# Why Does a Vector Space Have a Basis (Module Theory)

## Module and vector space

First we recall some backgrounds. Suppose \(A\) is a ring with multiplicative identity \(1_A\). A **left module** of \(A\) is an additive abelian group \((M,+)\), together with an ring operation \(A \times M \to M\) such that \[
\begin{aligned}
(a+b)x &= ax+bx \\
a(x+y) &= ax+ay \\
a(bx) &= (ab)x \\
1_Ax &= x
\end{aligned}
\] for \(x,y \in M\) and \(a,b \in A\). As a corollary, we see \((0_A+0_A)x=0_Ax=0_Ax+0_Ax\), which shows \(0_Ax=0_M\) for all \(x \in M\). On the other hand, \(a(x-x)=0_M\) which implies \(a(-x)=-(ax)\).

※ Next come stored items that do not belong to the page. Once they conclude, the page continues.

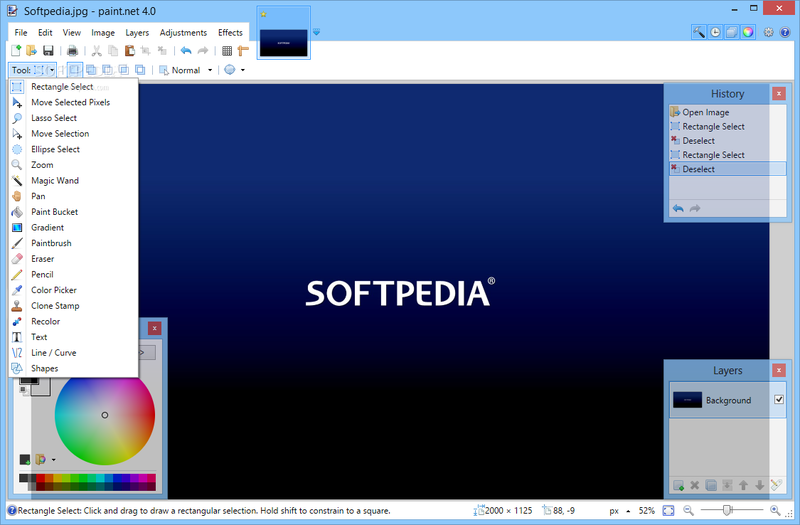Image resolution: width=800 pixels, height=525 pixels.
Task: Pick the Clone Stamp tool
Action: [x=55, y=306]
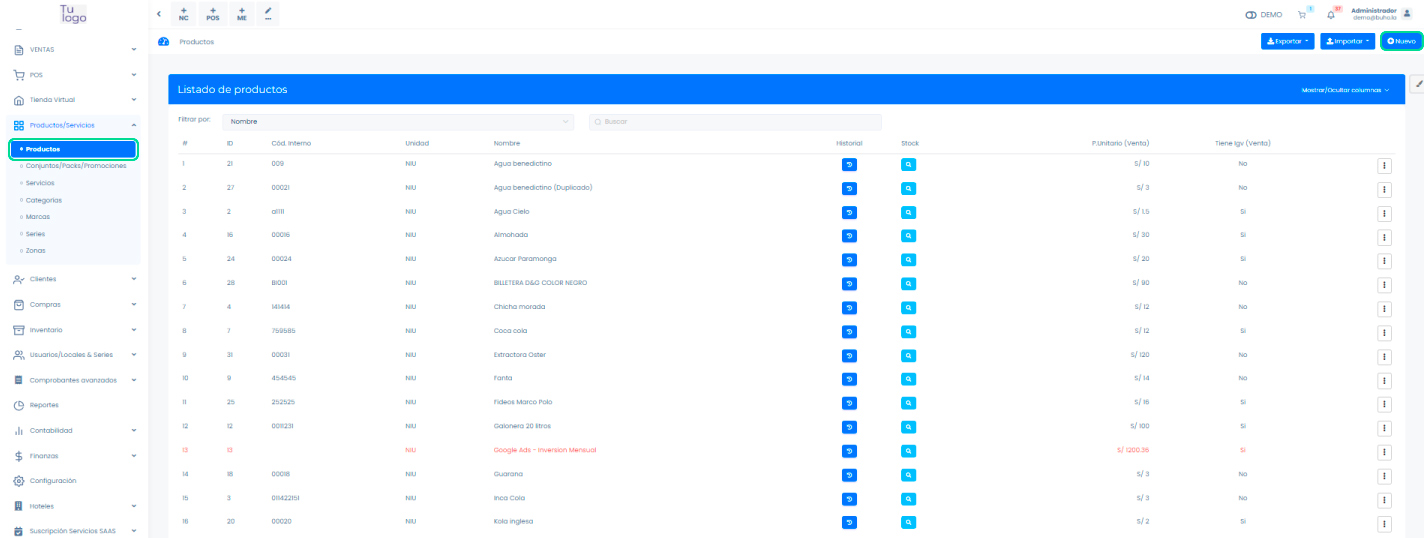Viewport: 1424px width, 538px height.
Task: Click the NC quick-create shortcut
Action: [183, 14]
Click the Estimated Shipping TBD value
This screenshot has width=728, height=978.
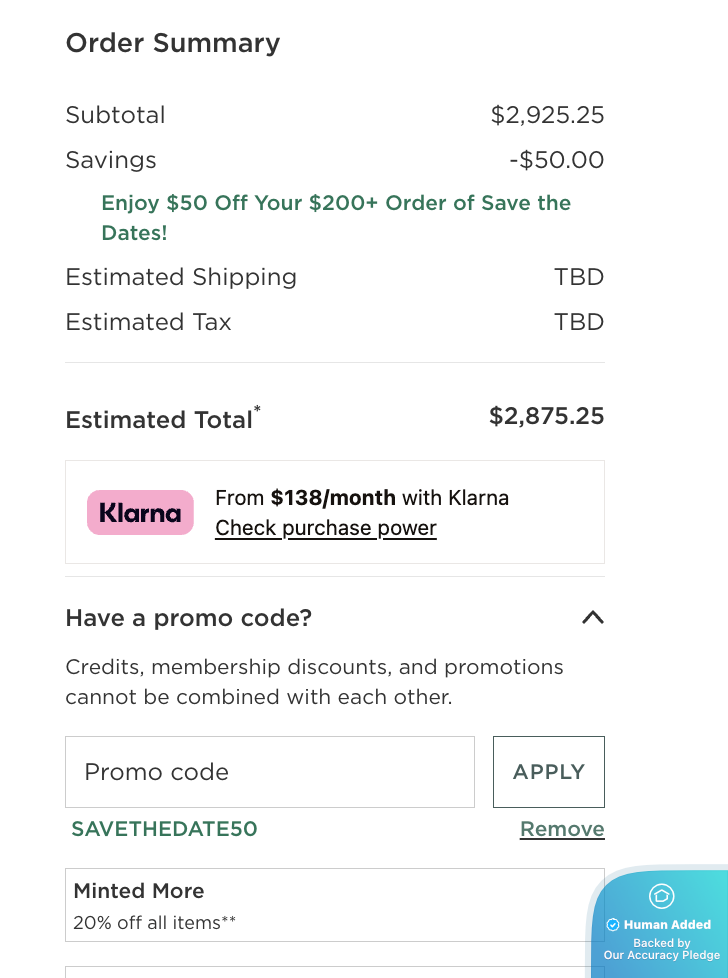579,277
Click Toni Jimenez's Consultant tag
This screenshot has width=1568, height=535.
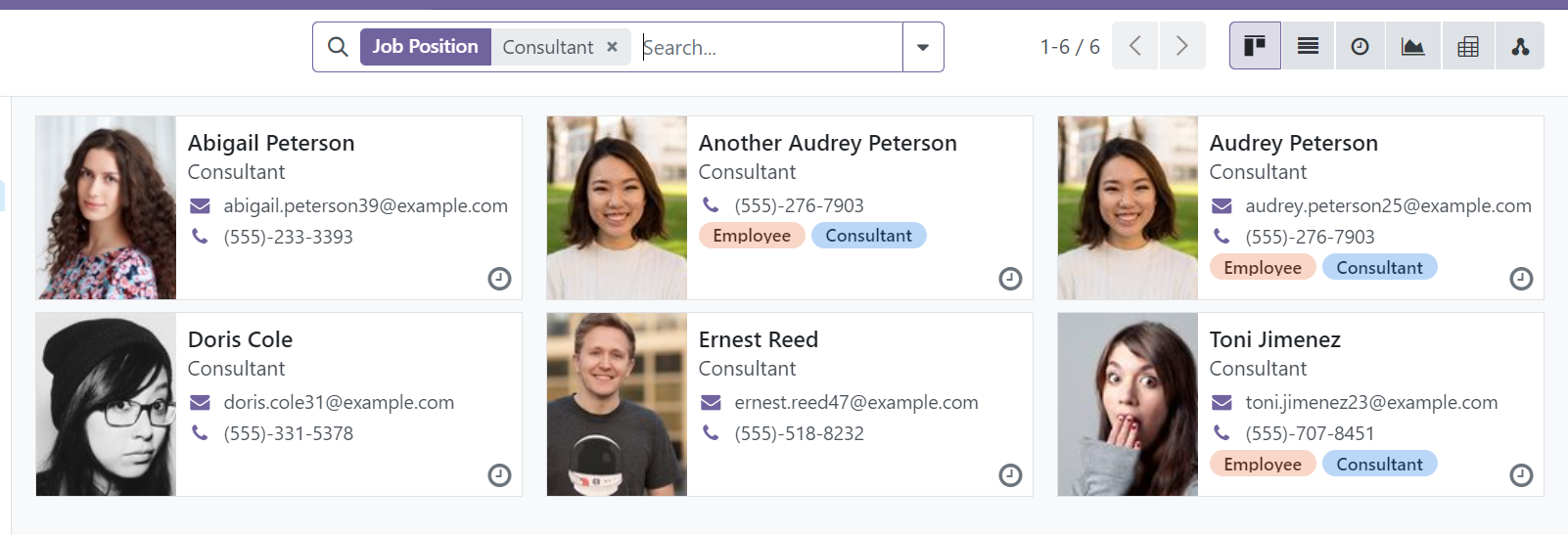pyautogui.click(x=1379, y=465)
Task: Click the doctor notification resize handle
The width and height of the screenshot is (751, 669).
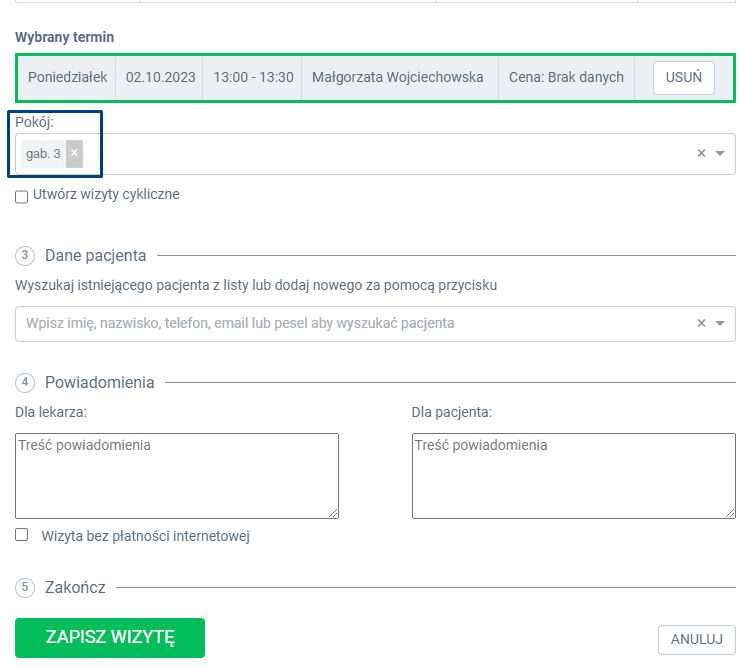Action: tap(333, 513)
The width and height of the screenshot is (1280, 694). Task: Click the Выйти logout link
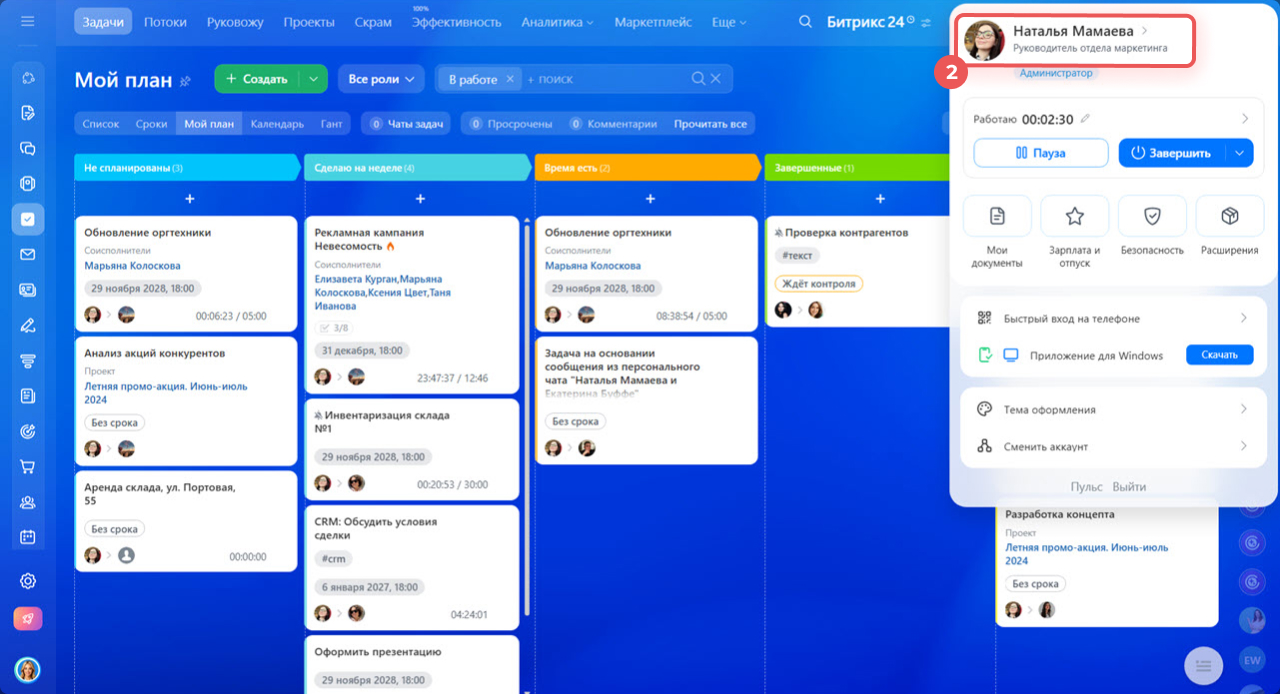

We can also define right \(A\)-modules but we are not discussing them here.

Let \(S\) be a subset of \(M\). We say \(S\) is a **basis** of \(M\) if \(S\) generates \(M\) and \(S\) is linearly independent. That is, for all \(m \in M\), we can pick \(s_1,\cdots,s_n \in S\) and \(a_1,\cdots,a_n \in A\) such that \[
m = a_1s_1+a_2s_2+\cdots+a_ns_n,
\] and, for any \(s_1,\cdots,s_n \in S\), we have \[
a_1s_1+a_2s_2+\cdots+a_ns_n=0_M \implies a_1=a_2=\cdots=a_n=0_A.
\] Note this also shows that \(0_M\notin S\) (what happens if \(0_M \in S\)?). We say \(M\) is **free** if it has a basis. The case when \(M\) or \(A\) is trivial is excluded.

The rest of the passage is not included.